A name is very important. It is the means by which a person is set apart as an individual and is given dignity; no one would ever like to be referred to as “boy”, “girl” or “it” all his life. Your name determines who you are; it is the means by which you are introduced to someone and how that person refers to you afterwards.

A name usually also carries a meaning, which often reflects in the personality, character, or nature of its owner. This sets parents-to-be the difficult task of choosing a name worthy of their young, and often takes a full nine months to do it.

In today’s Scripture, we have the surprising example of Hagar, a young slave girl, giving a name to God. She does not call Him by a single proper noun, but by her experience of one of His characteristics. He is to her “the God who sees me”.

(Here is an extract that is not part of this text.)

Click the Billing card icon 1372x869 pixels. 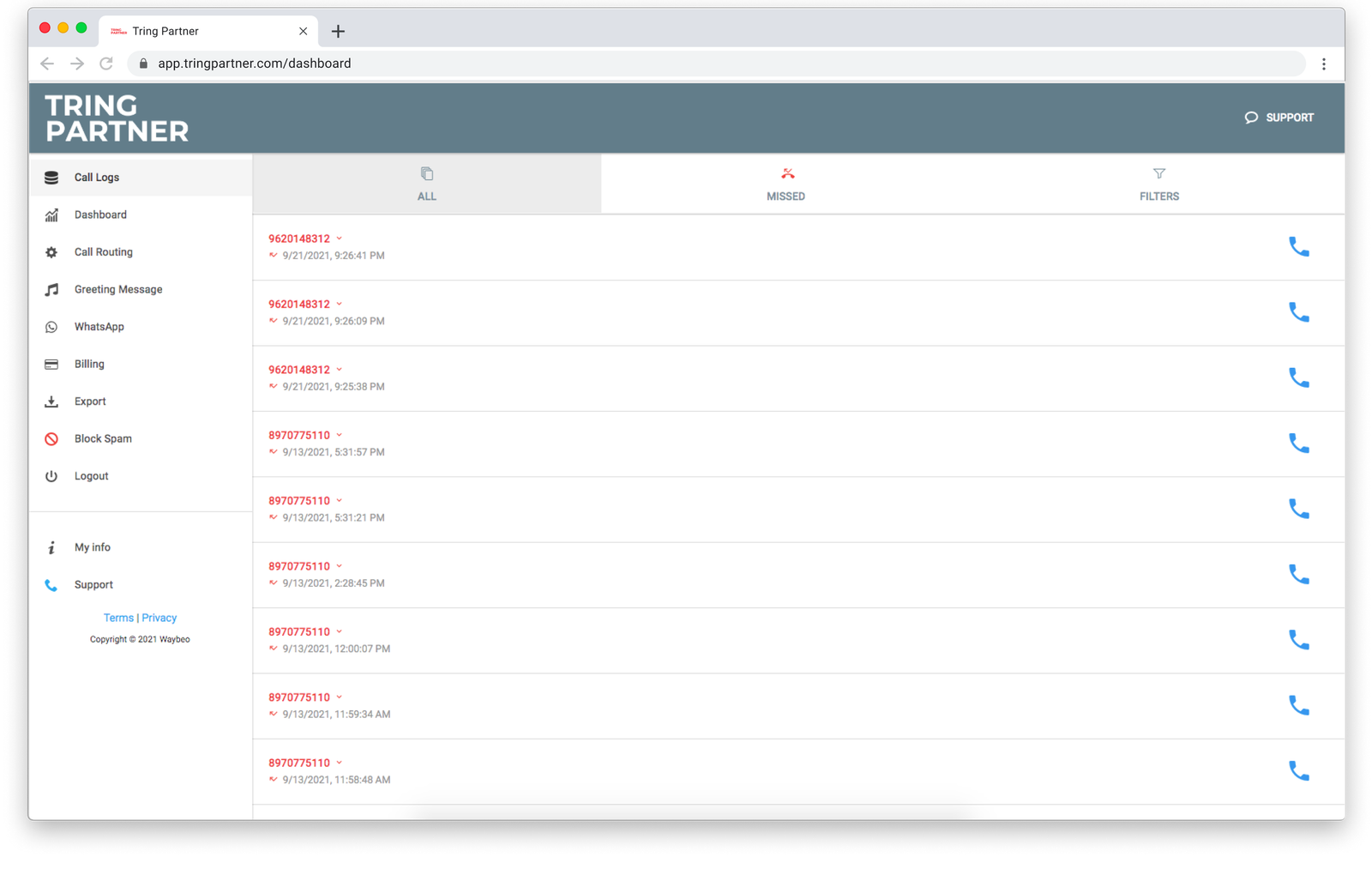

Unlike Abram, she had not had the privilege of having God visit her personally, yet God’s actions show that He was as aware of her, the slave girl, as He was of her master Abram. In fact, it was Abram and his wife Sarah’s impatience to see God’s promises fulfilled, in their seemingly hopeless situation, which led to Hagar’s dire situation in the first place.

God had promised Abram that He would make a great nation of him through his offspring, even though Sarah was barren and past child-bearing. Abram and Sarah used faulty human reasoning and logic to interpret God’s promise, thus using Sarah’s young slave girl to provide the child. Then when God, in His timing, produced the miracle and Sarah gave birth to Isaac, Hagar and her son, Ishmael, were banished into the desert and would have died there, had it not been for the caring God, who saw their desperate situation and came to their rescue.

We all have moments in life when we feel helpless, fragile, vulnerable and alone, like Hagar, and wonder who actually knows or cares that we feel frightened and desperate. Do we trust in “the God who sees me” to rescue us?